PROBLEM DESCRIPTION: In the records that come next, find every line with "title". Return those lines.

THE DATA:
*** Block opens ***

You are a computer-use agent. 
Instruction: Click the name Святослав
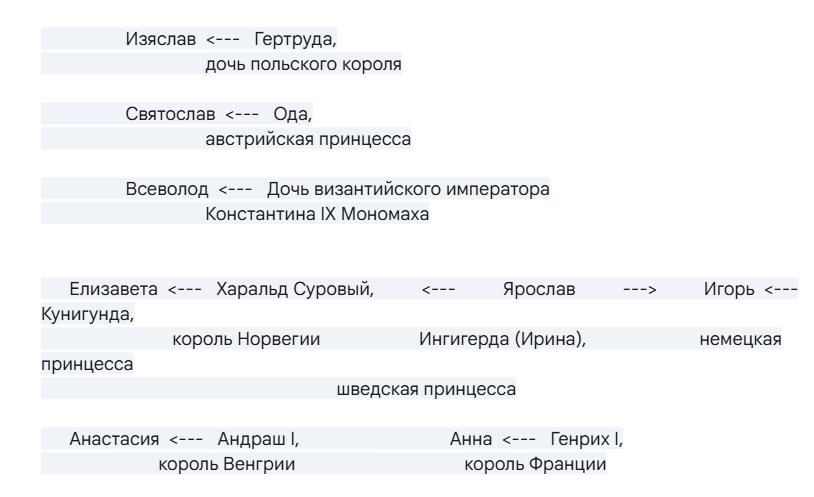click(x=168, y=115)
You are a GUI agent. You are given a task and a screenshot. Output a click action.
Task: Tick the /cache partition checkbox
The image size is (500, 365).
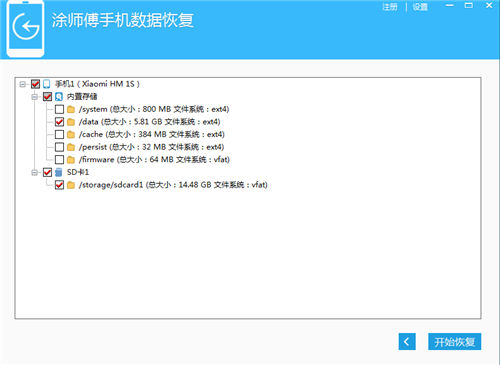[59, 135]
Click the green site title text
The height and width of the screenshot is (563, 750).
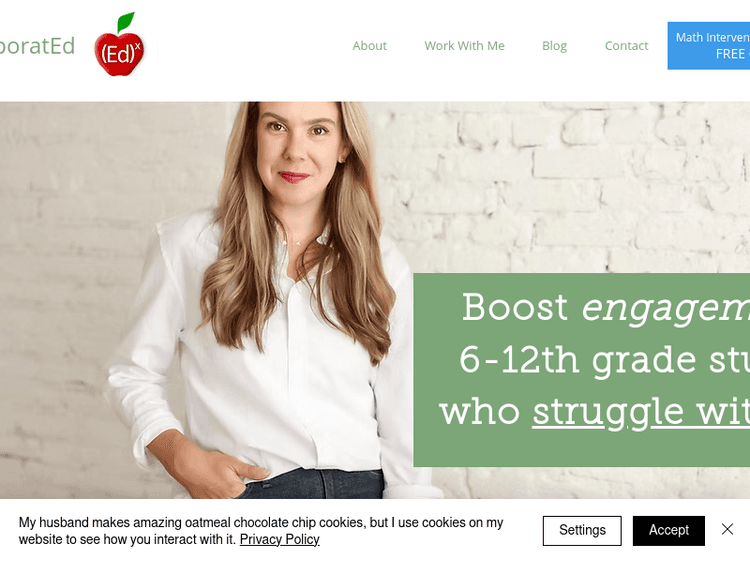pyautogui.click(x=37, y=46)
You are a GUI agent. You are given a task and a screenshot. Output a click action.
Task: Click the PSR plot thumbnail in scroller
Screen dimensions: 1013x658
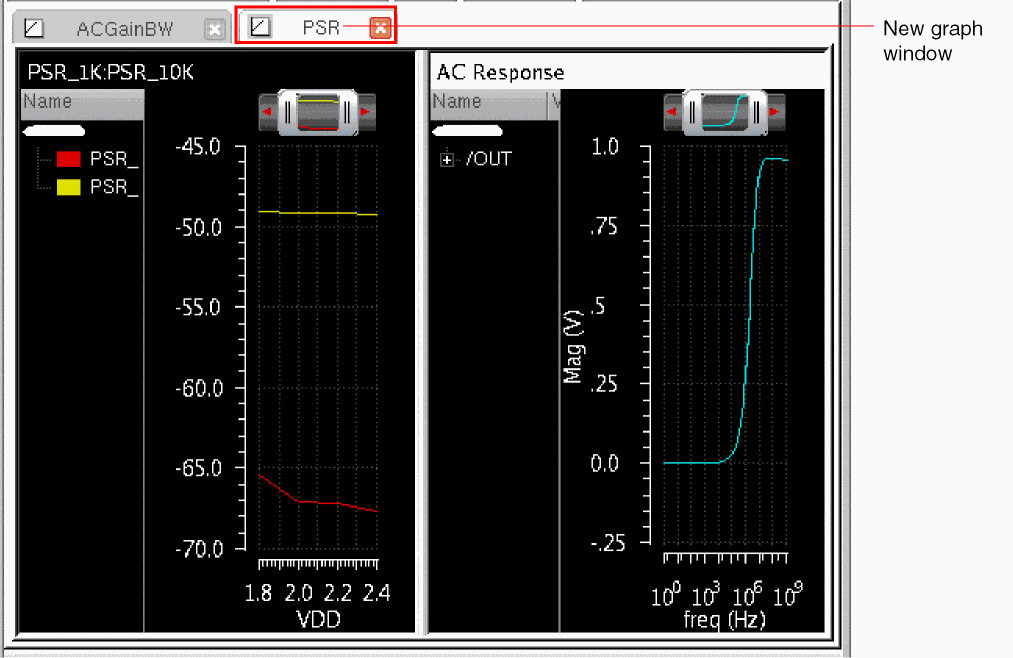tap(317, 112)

*** Block closes ***
*** Block opens ***

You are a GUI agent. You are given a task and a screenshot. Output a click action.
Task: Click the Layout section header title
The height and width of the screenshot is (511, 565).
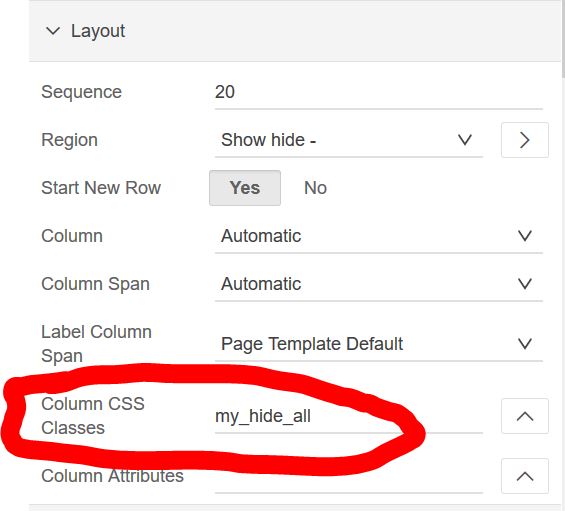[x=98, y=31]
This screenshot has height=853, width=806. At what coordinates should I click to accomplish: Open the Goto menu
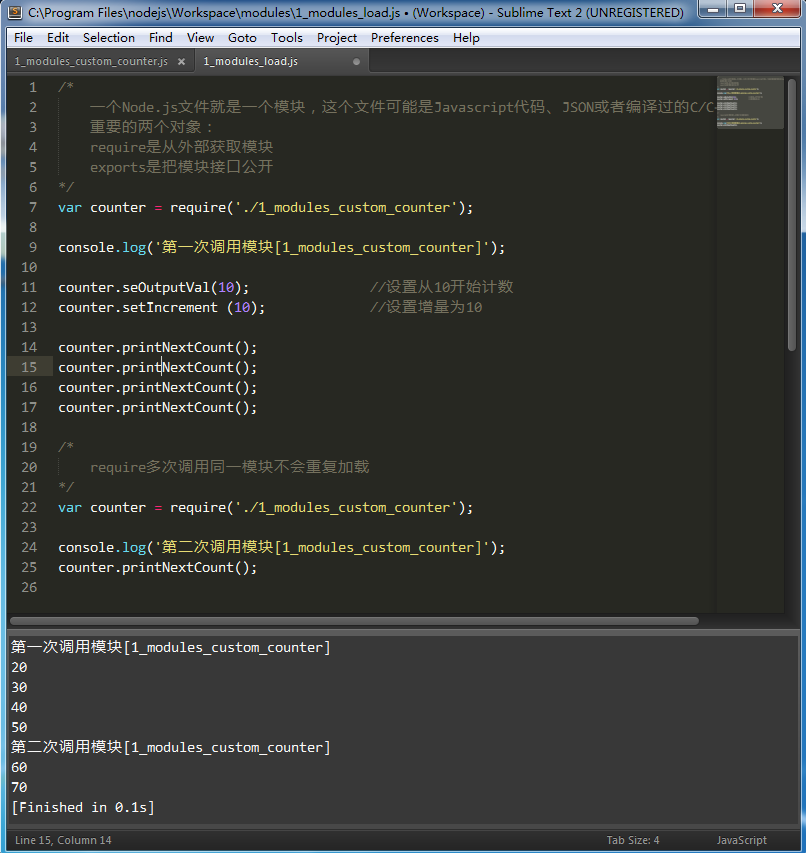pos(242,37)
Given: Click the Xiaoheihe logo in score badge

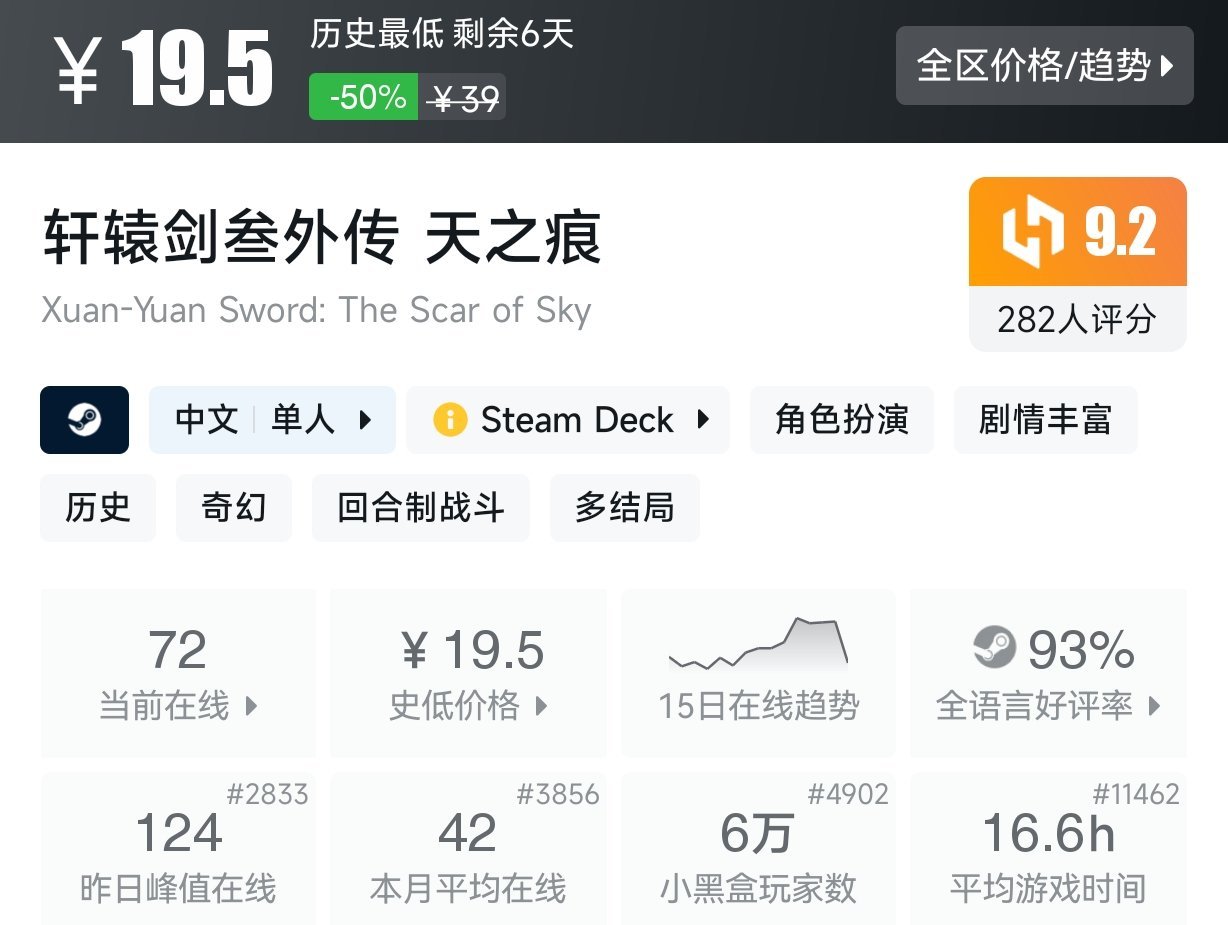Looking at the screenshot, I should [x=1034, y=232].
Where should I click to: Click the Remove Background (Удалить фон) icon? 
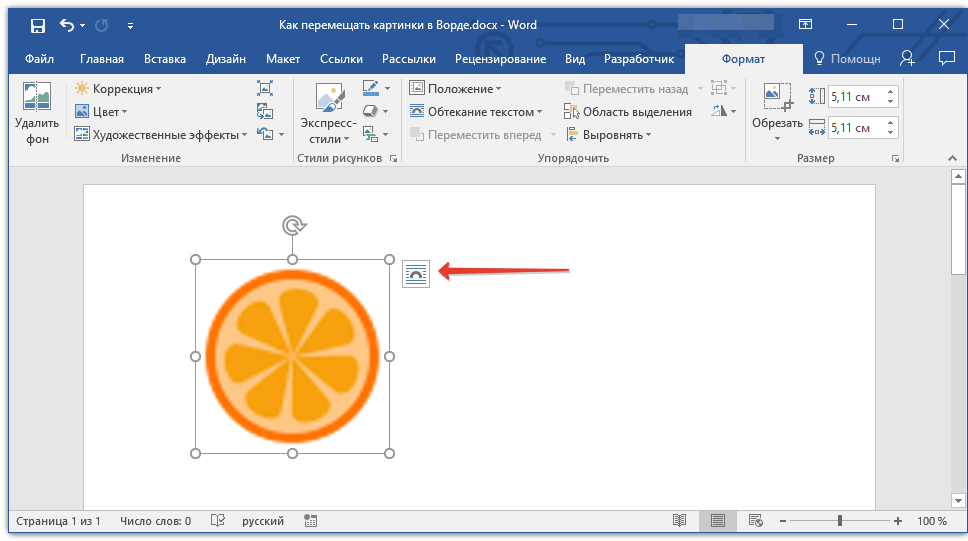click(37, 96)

*** Block closes ***
*** Block opens ***

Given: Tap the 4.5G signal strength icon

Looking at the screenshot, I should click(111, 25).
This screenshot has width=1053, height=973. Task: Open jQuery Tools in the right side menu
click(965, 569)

*** Block closes ***

EXERCISE OUTPUT:
Click the green site title text
Task: Click the Layout section header title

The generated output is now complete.